(Stored data)
+++
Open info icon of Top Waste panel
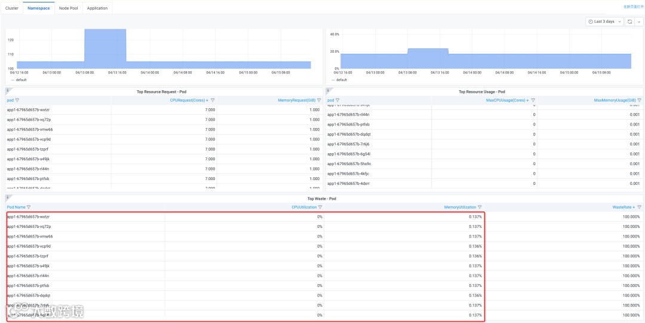The width and height of the screenshot is (645, 323). pyautogui.click(x=7, y=197)
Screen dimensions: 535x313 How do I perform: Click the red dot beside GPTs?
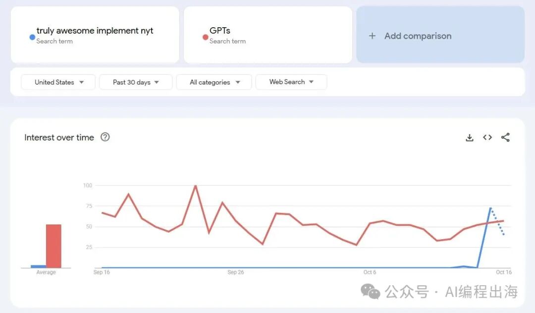tap(205, 37)
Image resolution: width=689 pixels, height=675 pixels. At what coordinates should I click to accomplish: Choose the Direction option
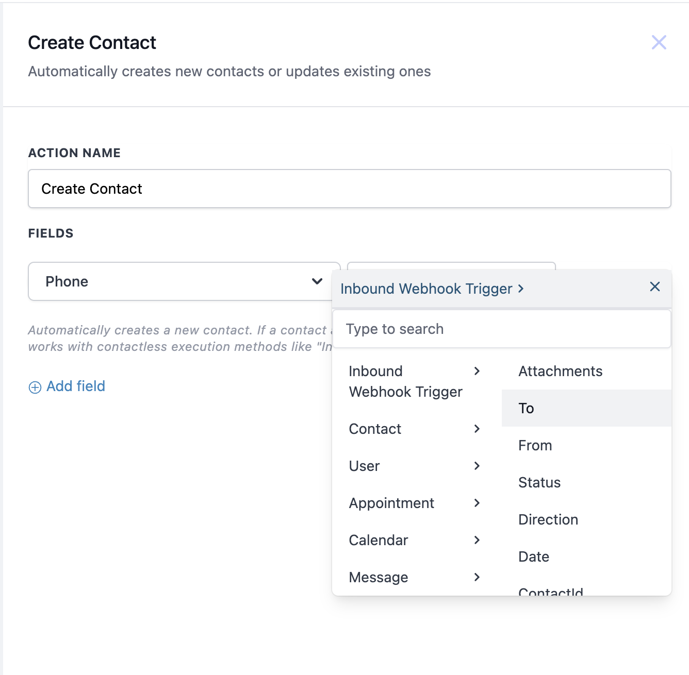pos(548,519)
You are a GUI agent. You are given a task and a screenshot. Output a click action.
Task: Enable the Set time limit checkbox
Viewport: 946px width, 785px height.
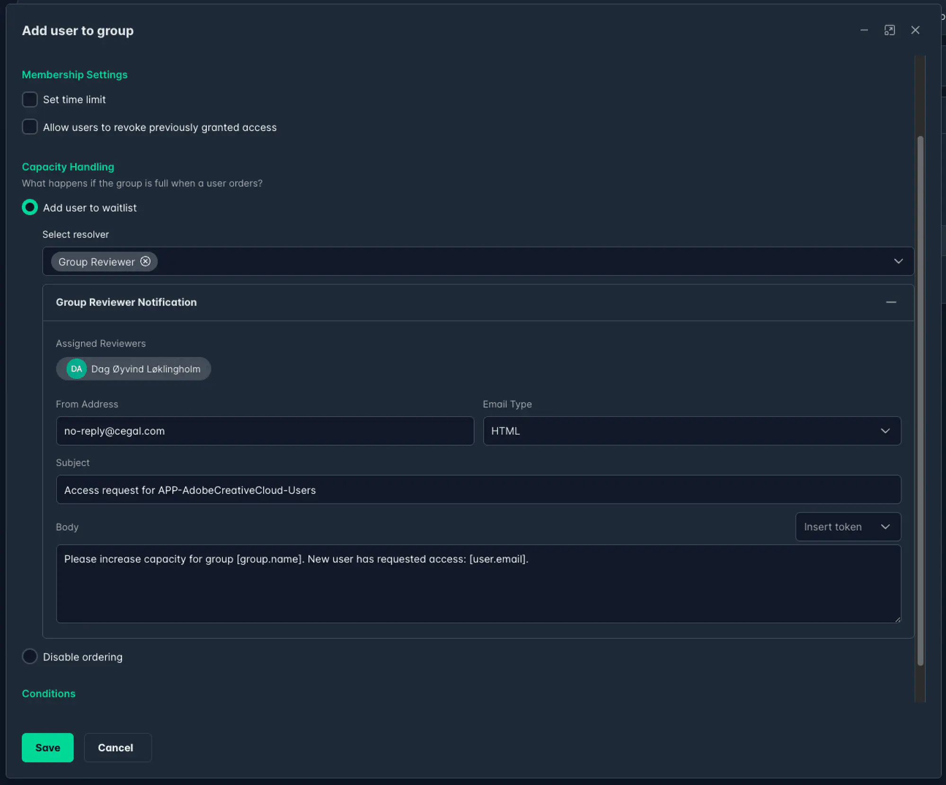coord(30,99)
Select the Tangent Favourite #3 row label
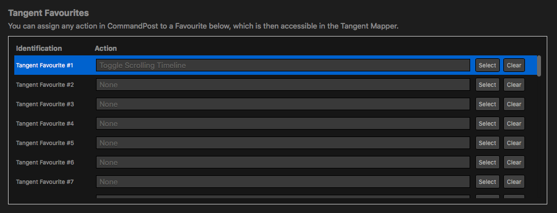Screen dimensions: 557x213 click(45, 105)
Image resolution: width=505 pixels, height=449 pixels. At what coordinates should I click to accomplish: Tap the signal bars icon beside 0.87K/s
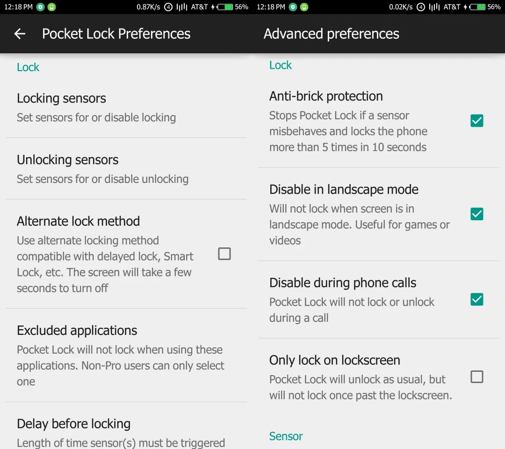(182, 7)
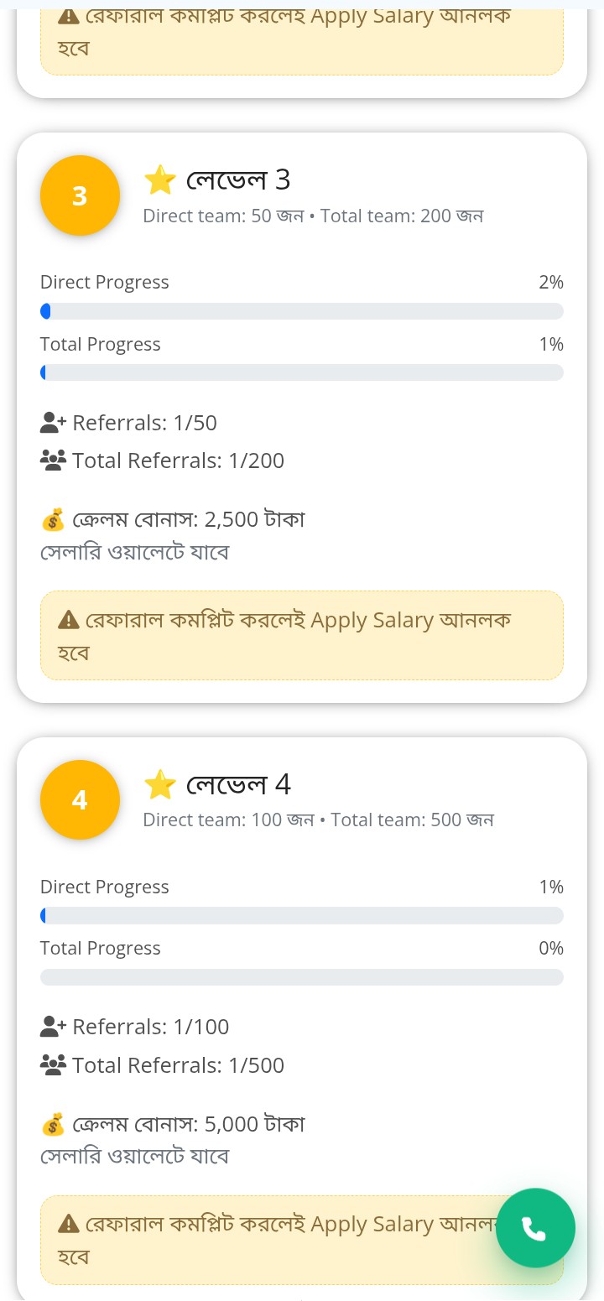The height and width of the screenshot is (1301, 604).
Task: Tap the add-user icon beside Referrals 1/100
Action: point(53,1027)
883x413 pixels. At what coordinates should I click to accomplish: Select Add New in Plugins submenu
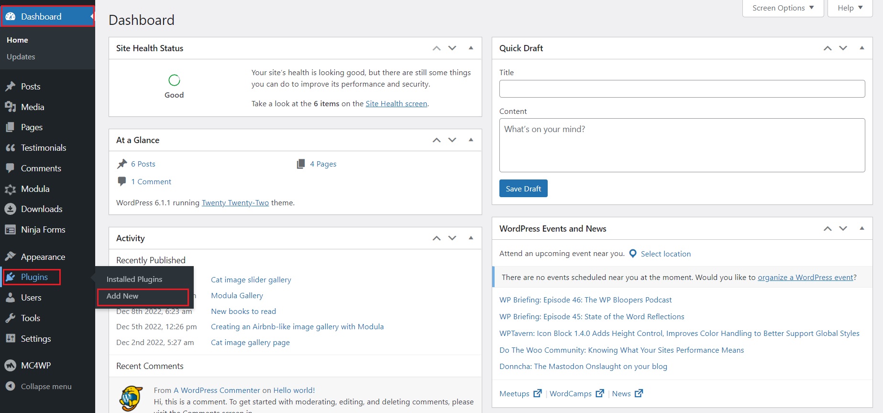point(122,296)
+++
→ **What you are asked to do**
Print each record exactly as it stands, omitting the pictures.

→ **Answer section**
Open info icon of Top Waste panel
The width and height of the screenshot is (645, 323). pyautogui.click(x=7, y=197)
Screen dimensions: 535x313 How do I perform: Click the red dot beside GPTs?
tap(205, 37)
Image resolution: width=689 pixels, height=675 pixels. At what coordinates should I click to accomplish: Choose the Direction option
pos(548,519)
You are a GUI agent. You are given a task and a screenshot. Output a click action.
Task: Enable the Set time limit checkbox
Viewport: 946px width, 785px height.
coord(30,99)
Select the Tangent Favourite #3 row label
Screen dimensions: 557x213 click(45, 105)
Image resolution: width=505 pixels, height=449 pixels. At what coordinates should I click to accomplish: Tap the signal bars icon beside 0.87K/s
(182, 7)
The height and width of the screenshot is (1301, 604).
Task: Tap the add-user icon beside Referrals 1/100
Action: point(53,1027)
883x413 pixels. At what coordinates should I click to accomplish: Select Add New in Plugins submenu
point(122,296)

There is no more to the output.